Arizona Diamondbacks – No. 60
- Pitcher
- Born: July 3, 2003 (age 23) Newmarket, Ontario, Canada
- Bats: LeftThrows: Left

MLB debut
- June 24, 2026, for the Arizona Diamondbacks

MLB statistics (through August 29, 2026)
- Win–loss record: 1-3
- Earned run average: 4.70
- Strikeouts: 30
- Stats at Baseball Reference

Teams
- Arizona Diamondbacks (2026–present);

= Mitch Bratt =

Canadian baseball player (born 2003)

Mitchell Eric Bratt (born July 3, 2003) is a Canadian professional baseball pitcher for the Arizona Diamondbacks of Major League Baseball (MLB). He debuted in MLB in 2026.

==Career==
===Texas Rangers===
Bratt grew up in Newmarket, Ontario, and attended Newmarket High School. After most Canadian baseball leagues were shut down due to COVID-19, he pitched for Georgia Premier Academy in Statesboro, Georgia while completing his final year of high school online. Bratt played summer collegiate baseball after his senior year for the West Virginia Black Bears of the MLB Draft League and had a 2.57 ERA and 44 strikeouts in 28 innings pitched.
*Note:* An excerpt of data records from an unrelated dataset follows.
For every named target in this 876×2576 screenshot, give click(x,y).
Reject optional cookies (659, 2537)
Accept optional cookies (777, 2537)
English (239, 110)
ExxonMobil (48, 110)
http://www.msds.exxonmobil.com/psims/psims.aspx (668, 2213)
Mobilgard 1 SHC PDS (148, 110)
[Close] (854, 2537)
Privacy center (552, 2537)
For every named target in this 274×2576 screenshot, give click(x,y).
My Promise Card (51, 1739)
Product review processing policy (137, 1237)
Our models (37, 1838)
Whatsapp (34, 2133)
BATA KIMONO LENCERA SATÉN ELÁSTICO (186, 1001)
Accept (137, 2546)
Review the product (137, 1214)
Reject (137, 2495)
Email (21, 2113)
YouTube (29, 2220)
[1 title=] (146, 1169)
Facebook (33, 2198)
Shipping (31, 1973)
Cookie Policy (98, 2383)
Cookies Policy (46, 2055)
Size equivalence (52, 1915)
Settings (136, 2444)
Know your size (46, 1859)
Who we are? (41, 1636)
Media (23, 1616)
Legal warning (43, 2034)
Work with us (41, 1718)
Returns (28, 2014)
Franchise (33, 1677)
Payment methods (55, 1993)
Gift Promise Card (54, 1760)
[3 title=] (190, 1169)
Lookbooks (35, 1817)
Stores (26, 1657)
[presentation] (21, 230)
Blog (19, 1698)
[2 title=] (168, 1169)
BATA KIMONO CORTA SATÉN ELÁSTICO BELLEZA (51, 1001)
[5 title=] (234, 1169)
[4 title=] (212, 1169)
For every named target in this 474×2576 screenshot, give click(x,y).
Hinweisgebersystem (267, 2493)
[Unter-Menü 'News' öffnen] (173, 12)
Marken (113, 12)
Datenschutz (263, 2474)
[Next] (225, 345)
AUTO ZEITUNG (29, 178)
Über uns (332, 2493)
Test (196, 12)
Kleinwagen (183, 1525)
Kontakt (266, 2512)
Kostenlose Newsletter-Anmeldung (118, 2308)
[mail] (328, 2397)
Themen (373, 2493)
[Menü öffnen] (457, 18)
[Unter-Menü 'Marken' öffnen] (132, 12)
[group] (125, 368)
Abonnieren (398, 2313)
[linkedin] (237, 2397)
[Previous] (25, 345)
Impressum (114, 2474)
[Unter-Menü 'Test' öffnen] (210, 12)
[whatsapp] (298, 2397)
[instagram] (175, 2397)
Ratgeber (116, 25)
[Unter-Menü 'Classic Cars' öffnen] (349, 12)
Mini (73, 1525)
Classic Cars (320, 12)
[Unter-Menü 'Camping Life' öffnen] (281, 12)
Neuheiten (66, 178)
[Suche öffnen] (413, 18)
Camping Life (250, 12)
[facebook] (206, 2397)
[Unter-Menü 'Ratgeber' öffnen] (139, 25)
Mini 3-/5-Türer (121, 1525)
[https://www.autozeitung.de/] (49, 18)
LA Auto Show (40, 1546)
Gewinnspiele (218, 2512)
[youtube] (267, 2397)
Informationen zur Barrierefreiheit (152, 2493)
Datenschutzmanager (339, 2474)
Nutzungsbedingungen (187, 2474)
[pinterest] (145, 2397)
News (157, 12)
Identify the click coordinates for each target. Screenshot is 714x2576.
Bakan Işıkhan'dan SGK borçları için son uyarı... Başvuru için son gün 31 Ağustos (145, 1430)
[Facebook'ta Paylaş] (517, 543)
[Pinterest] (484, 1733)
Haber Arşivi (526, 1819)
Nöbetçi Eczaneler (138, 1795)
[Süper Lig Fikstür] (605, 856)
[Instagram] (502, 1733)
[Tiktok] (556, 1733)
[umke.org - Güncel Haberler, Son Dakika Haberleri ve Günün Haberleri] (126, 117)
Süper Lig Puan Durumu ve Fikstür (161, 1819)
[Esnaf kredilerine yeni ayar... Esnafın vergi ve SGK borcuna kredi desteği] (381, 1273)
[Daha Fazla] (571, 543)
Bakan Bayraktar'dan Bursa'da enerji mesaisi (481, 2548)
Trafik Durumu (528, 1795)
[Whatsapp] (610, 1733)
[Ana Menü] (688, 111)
The Texas Rangers selected Bratt in the fifth round of the 2021 Major League Baseball draft. After signing with the team he was assigned to ACL Rangers of the Rookie-level Arizona Complex League, where he did not allow an earned run and struck out 13 batters in six innings pitched. Bratt spent the 2022 season with the Down East Wood Ducks of the Low-A Carolina League, going 5–5 with a 2.45 ERA and 99 strikeouts over 80 2/3 innings. Bratt was the recipient of the 2022 Wayne Norton Award, as the top Canadian MiLB player for that season. Bratt missed two months of the 2023 season due to injury. Bratt spent the 2023 season with the Hickory Crawdads of the High-A South Atlantic League, going 2–3 with a 3.54 ERA and 73 strikeouts over 61 innings. Following the 2023 season, Bratt played for the Surprise Saguaros of the Arizona Fall League. He split the 2024 season between Hickory and the Frisco RoughRiders of the Double-A Texas League, going a combined 8–6 with a 3.75 ERA and 117 strikeouts over 110 1/3 innings. Bratt opened the 2025 season back with Frisco, going 6–3 with a 3.18 ERA and 106 strikeouts over 90 2/3 innings.

===Arizona Diamondbacks===
On July 31, 2025, the Rangers traded Bratt, Kohl Drake, and David Hagaman to the Arizona Diamondbacks in exchange for Merrill Kelly. He made six starts down the stretch for the Double-A Amarillo Sod Poodles, posting a 1-1 record and 3.98 ERA with 42 strikeouts across 31 2/3 innings pitched. On November 18, the Diamondbacks added Bratt to their 40-man roster to protect him from the Rule 5 draft. The Diamondbacks optioned Bratt to Triple-A Reno Aces to begin the 2026 season.

The Diamondbacks promoted Bratt to the major leagues for the first time on June 24, 2026. He made his debut the same day against the St. Louis Cardinals, pitching three innings and striking out three batters.

==International career==
On March 13, 2023, at just 19 years old, Bratt started game two for Canada in the 2023 World Baseball Classic. He gave up six runs and recorded just one out.